_Directions_. Search the listing below for lines containing the string "Barbara". Reply with their count only.

(Excerpted records)

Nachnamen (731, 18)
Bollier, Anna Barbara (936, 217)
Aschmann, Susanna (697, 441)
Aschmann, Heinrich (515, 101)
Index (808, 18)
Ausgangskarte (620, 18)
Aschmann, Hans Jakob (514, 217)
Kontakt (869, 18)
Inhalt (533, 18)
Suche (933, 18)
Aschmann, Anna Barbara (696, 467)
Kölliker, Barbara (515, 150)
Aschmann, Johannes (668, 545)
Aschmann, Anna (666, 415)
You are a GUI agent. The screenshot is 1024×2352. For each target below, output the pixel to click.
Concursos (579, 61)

(End Excerpted records)
(Excerpted records)

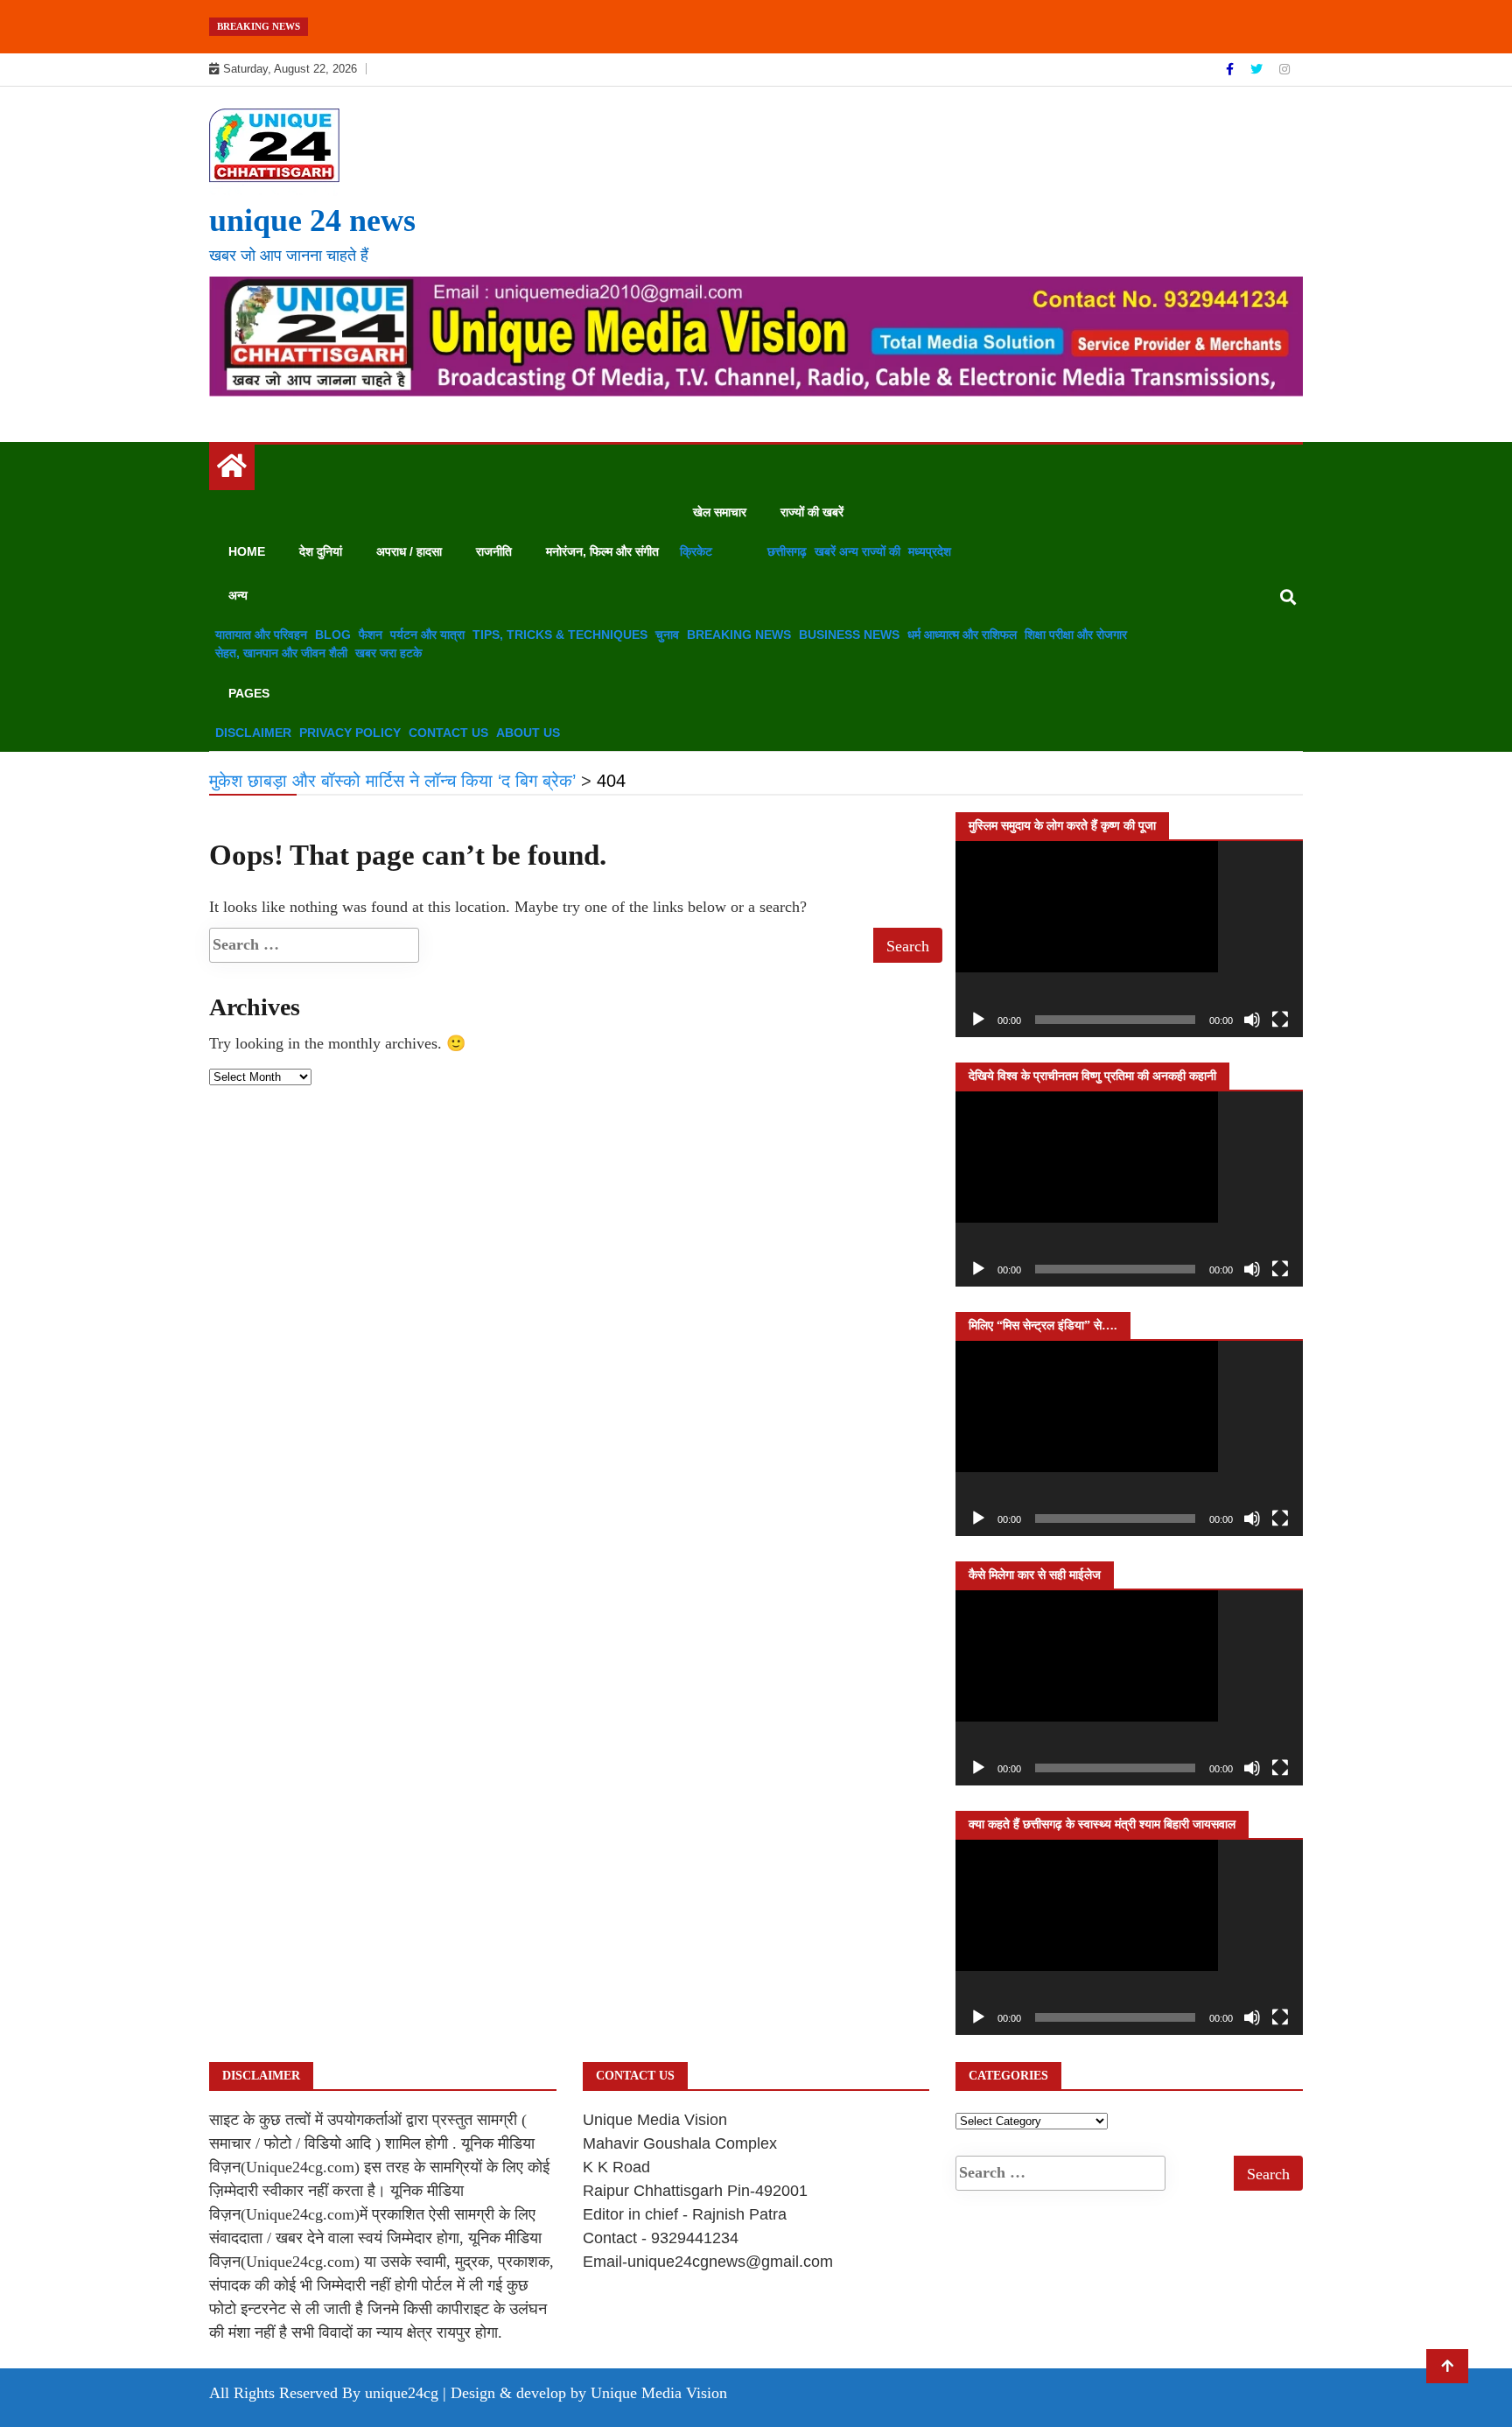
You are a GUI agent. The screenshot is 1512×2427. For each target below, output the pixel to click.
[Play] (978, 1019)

(End Excerpted records)

_Task output_. 3